Making this point, Stengel noted that some of the opposition's repetitive TV ads actually helped Obama. In particular, a Romney campaign ad playing in industrial Ohio that many viewers believed misrepresented Romney's position on the auto bailout, angered the well-informed viewers in Ohio's heavily unionized areas. "Watchers do become experts on ads," Stengel noted.
Having Said All This, If It Don't Work, It Don't Work
The Republicans had data, too, of course -- a huge machine they nicknamed Orca. Somehow, though, Orca went awry. An article by political columnist Paul Glastris that appeared in Washington Monthly sought to address the question, The Mystery of Why Republicans Were So Sure They’d Win.
Glastris wrote, "Orca, which was headquartered in a giant war room spread across the floor of the Boston Garden, turned out to be problematic at best. Early in the evening, one aide said that, as of 4 p.m., Orca still projected a Romney victory of somewhere between 290 and 300 electoral votes. Obviously that didn’t happen. Later, another aide said Orca had pretty much crashed in the heat of the action. 'Somebody said Orca is lying on the beach with a harpoon in it,' said the aide."
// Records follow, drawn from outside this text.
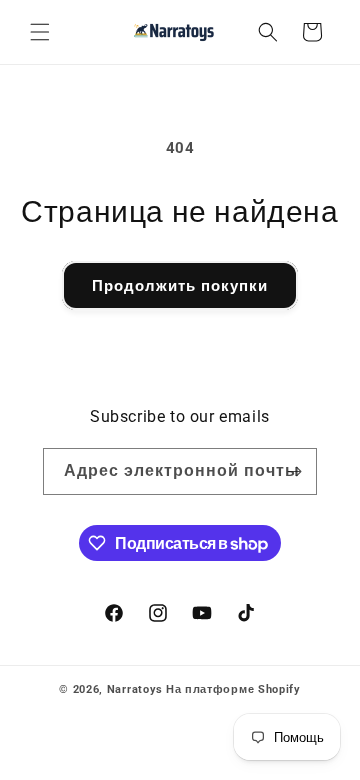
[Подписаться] (294, 471)
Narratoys (135, 689)
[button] (40, 32)
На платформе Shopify (233, 689)
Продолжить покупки (180, 286)
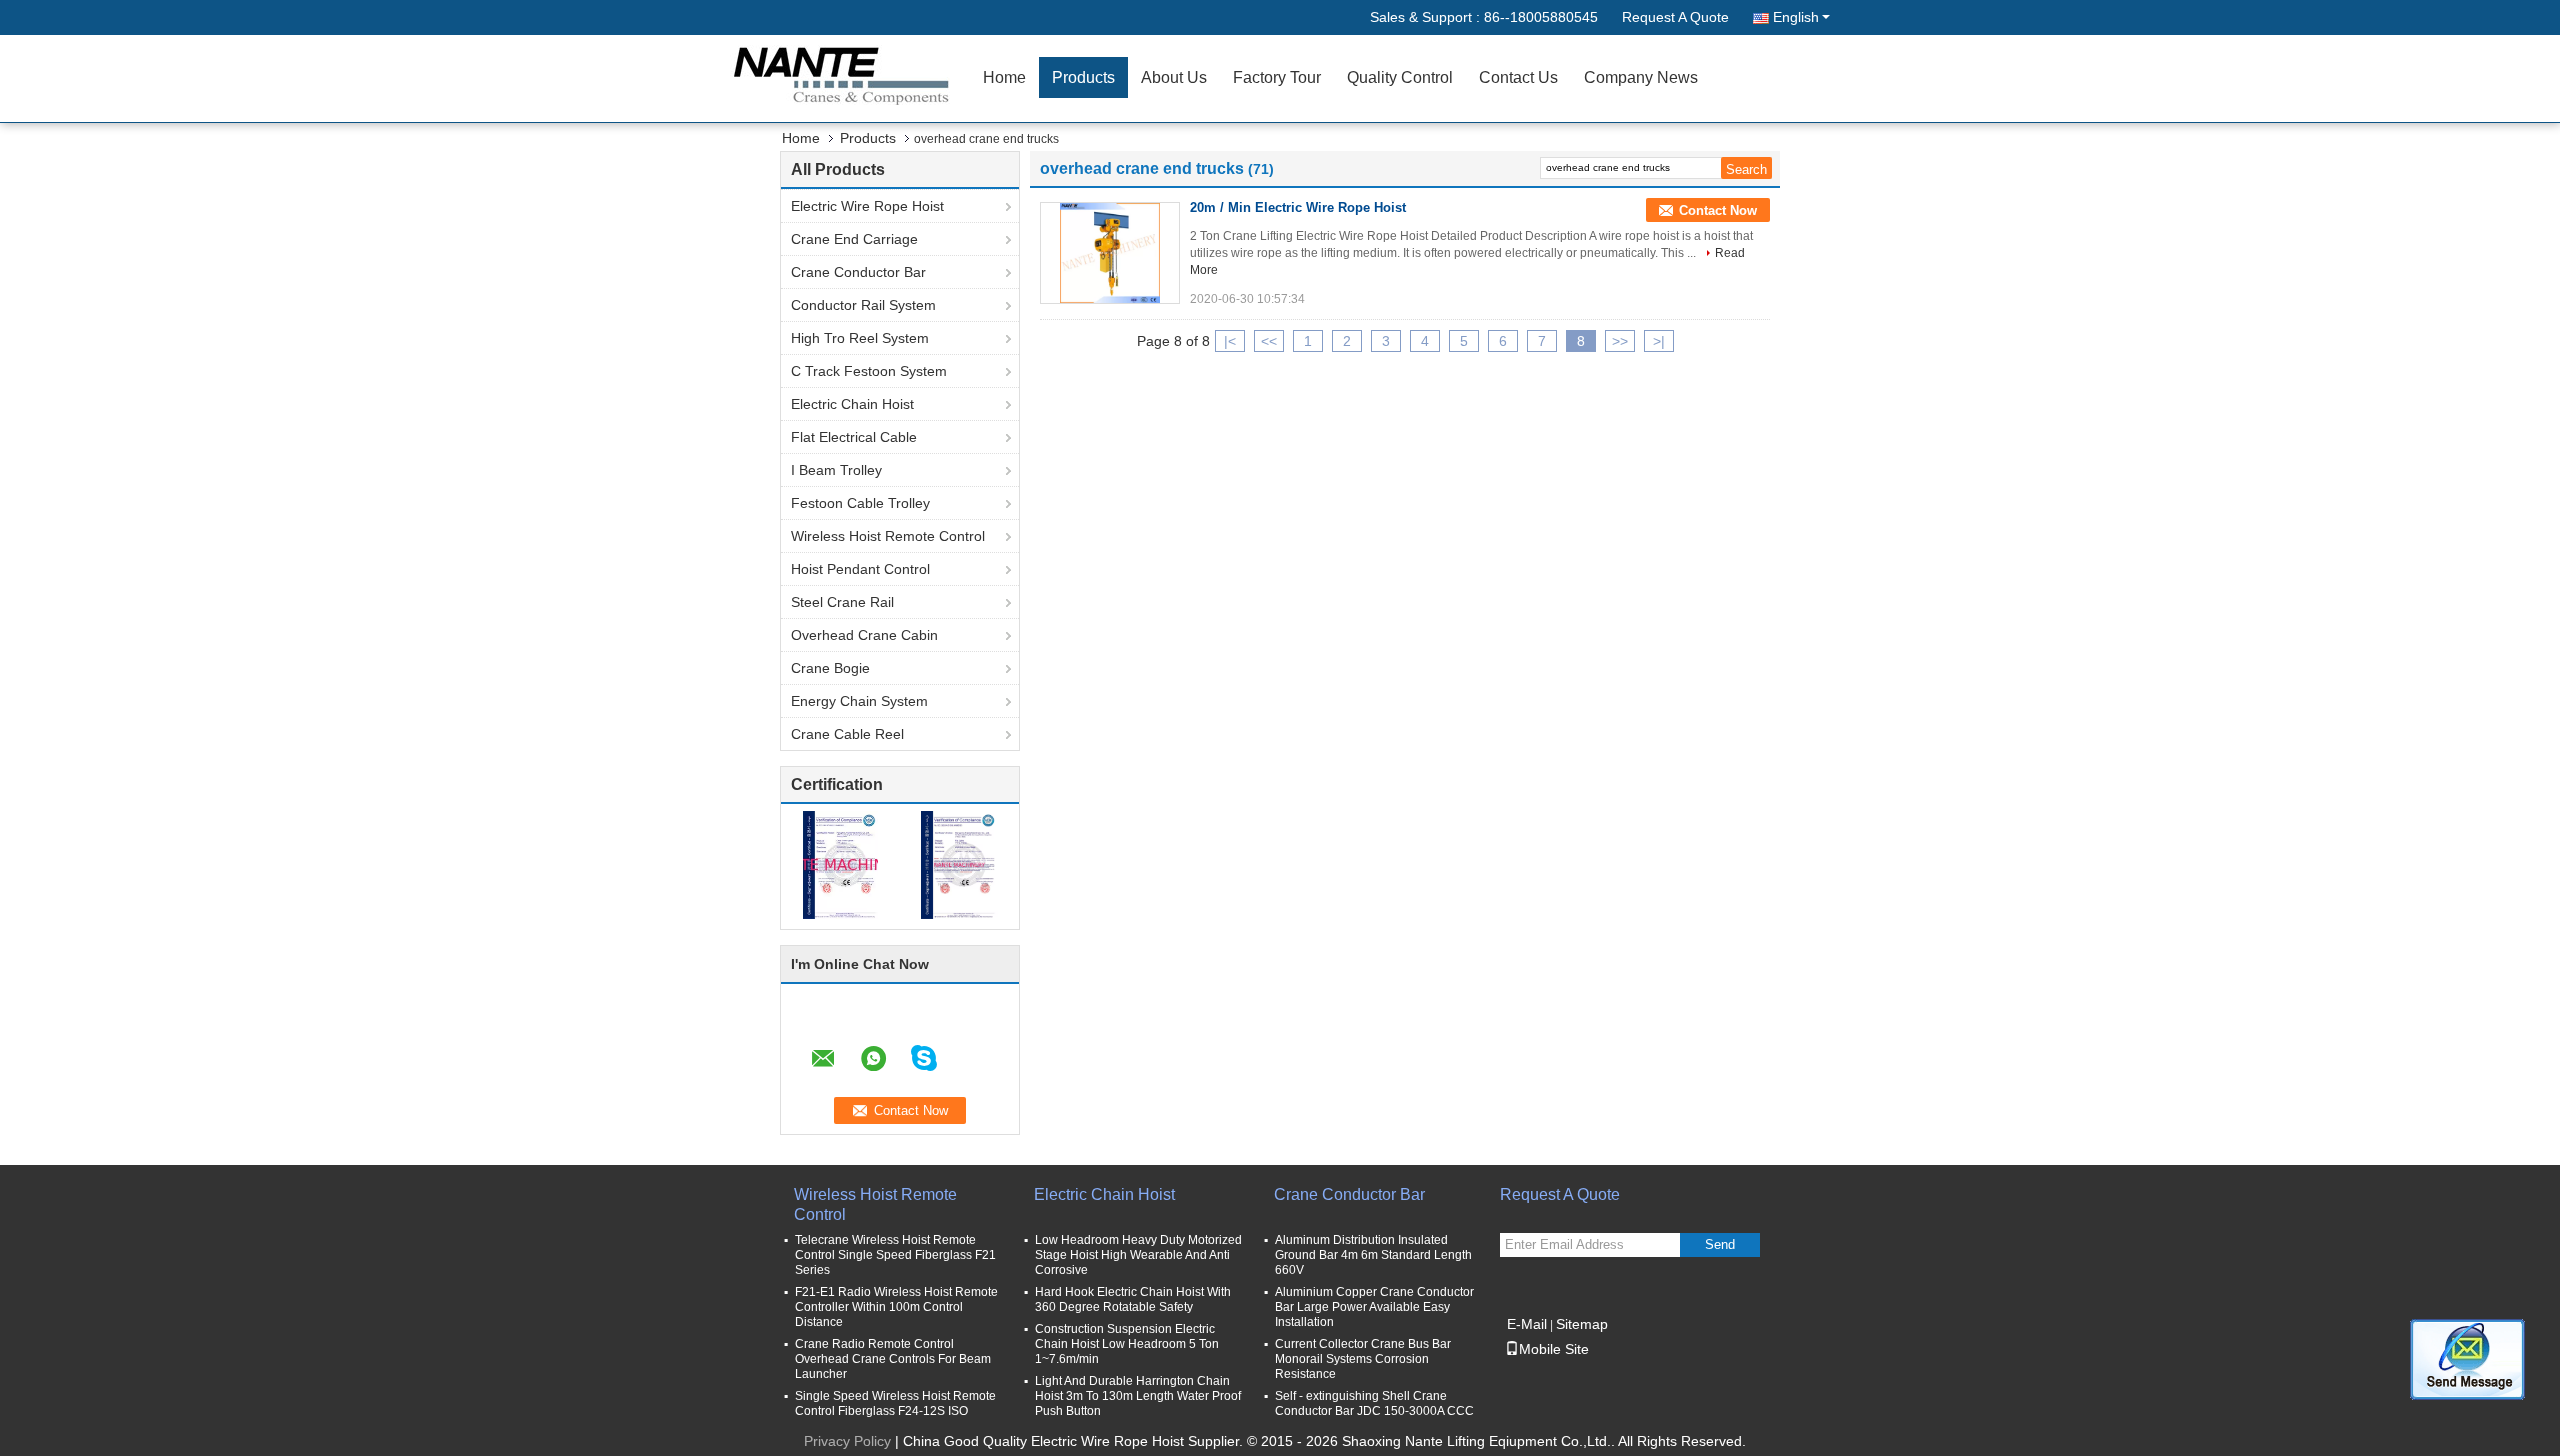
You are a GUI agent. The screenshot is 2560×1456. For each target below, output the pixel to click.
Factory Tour (1277, 77)
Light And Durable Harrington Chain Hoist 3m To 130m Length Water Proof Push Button (1138, 1396)
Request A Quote (1675, 17)
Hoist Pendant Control (860, 569)
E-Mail (1527, 1324)
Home (1004, 77)
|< (1230, 341)
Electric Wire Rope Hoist (867, 206)
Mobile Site (1554, 1349)
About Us (1174, 77)
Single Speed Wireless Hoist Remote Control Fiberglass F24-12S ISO (895, 1403)
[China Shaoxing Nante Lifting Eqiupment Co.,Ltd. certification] (840, 864)
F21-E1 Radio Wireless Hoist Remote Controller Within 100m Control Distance (896, 1307)
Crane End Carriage (854, 239)
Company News (1641, 77)
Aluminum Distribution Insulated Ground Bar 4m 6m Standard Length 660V (1373, 1255)
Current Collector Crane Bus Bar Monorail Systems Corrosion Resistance (1363, 1359)
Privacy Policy (847, 1441)
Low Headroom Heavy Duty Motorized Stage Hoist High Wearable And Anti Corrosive (1138, 1255)
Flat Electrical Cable (854, 437)
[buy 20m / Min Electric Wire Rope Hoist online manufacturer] (1110, 253)
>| (1659, 341)
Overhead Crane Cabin (864, 635)
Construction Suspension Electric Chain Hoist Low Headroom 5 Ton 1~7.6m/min (1127, 1344)
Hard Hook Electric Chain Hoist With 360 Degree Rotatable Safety (1133, 1299)
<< (1269, 341)
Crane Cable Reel (847, 734)
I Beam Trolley (836, 470)
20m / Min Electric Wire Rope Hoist (1298, 207)
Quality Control (1400, 77)
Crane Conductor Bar (858, 272)
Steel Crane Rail (842, 602)
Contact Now (1718, 210)
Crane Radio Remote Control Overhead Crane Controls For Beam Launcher (893, 1359)
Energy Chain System (859, 701)
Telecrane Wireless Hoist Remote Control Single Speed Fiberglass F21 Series (895, 1255)
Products (1083, 77)
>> (1620, 341)
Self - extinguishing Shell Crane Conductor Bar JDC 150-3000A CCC (1374, 1403)
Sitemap (1582, 1324)
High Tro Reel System (860, 338)
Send (1720, 1244)
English (1796, 17)
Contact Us (1518, 77)
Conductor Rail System (863, 305)
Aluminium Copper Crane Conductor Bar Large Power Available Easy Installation (1374, 1307)
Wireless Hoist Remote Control (888, 536)
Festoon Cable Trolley (860, 503)
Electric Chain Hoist (852, 404)
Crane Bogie (830, 668)
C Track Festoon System (869, 371)
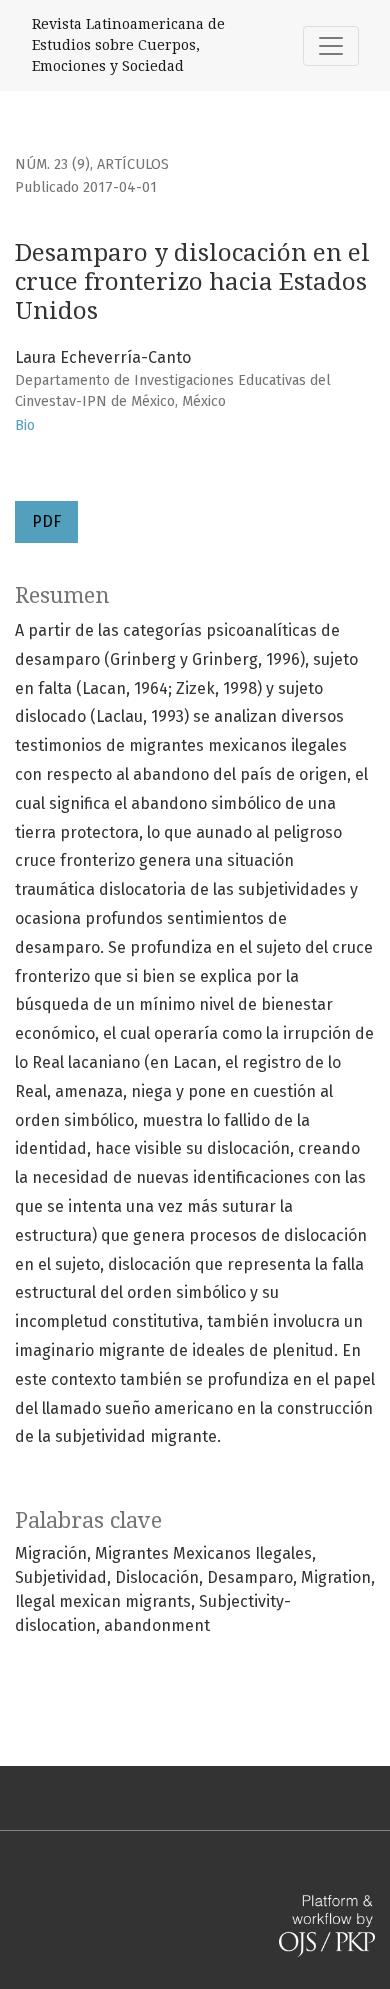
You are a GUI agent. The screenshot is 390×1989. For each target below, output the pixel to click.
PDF (46, 521)
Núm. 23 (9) (52, 164)
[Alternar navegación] (331, 46)
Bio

Just for the Fun of It, Remember: Anecdotal Evidence Also Counts
Rising Democratic star San Antonio (TX) Mayor Julian Castro explained how voters in his city were persuaded to approve a modest one-eighth of one percent tax increase dedicated to underwriting high-quality pre-kindergarten for thousands of children. Castro noted that -- contrary to the "no new taxes ever" mantra, people will accept taxation when they know its purpose. Voters understand the need for education for young children, understanding that "brain power is the currency of success," he said.
Incidentally, Castro predicts the effect of the Hispanic vote will take Texas to the Democrats in six to eight years.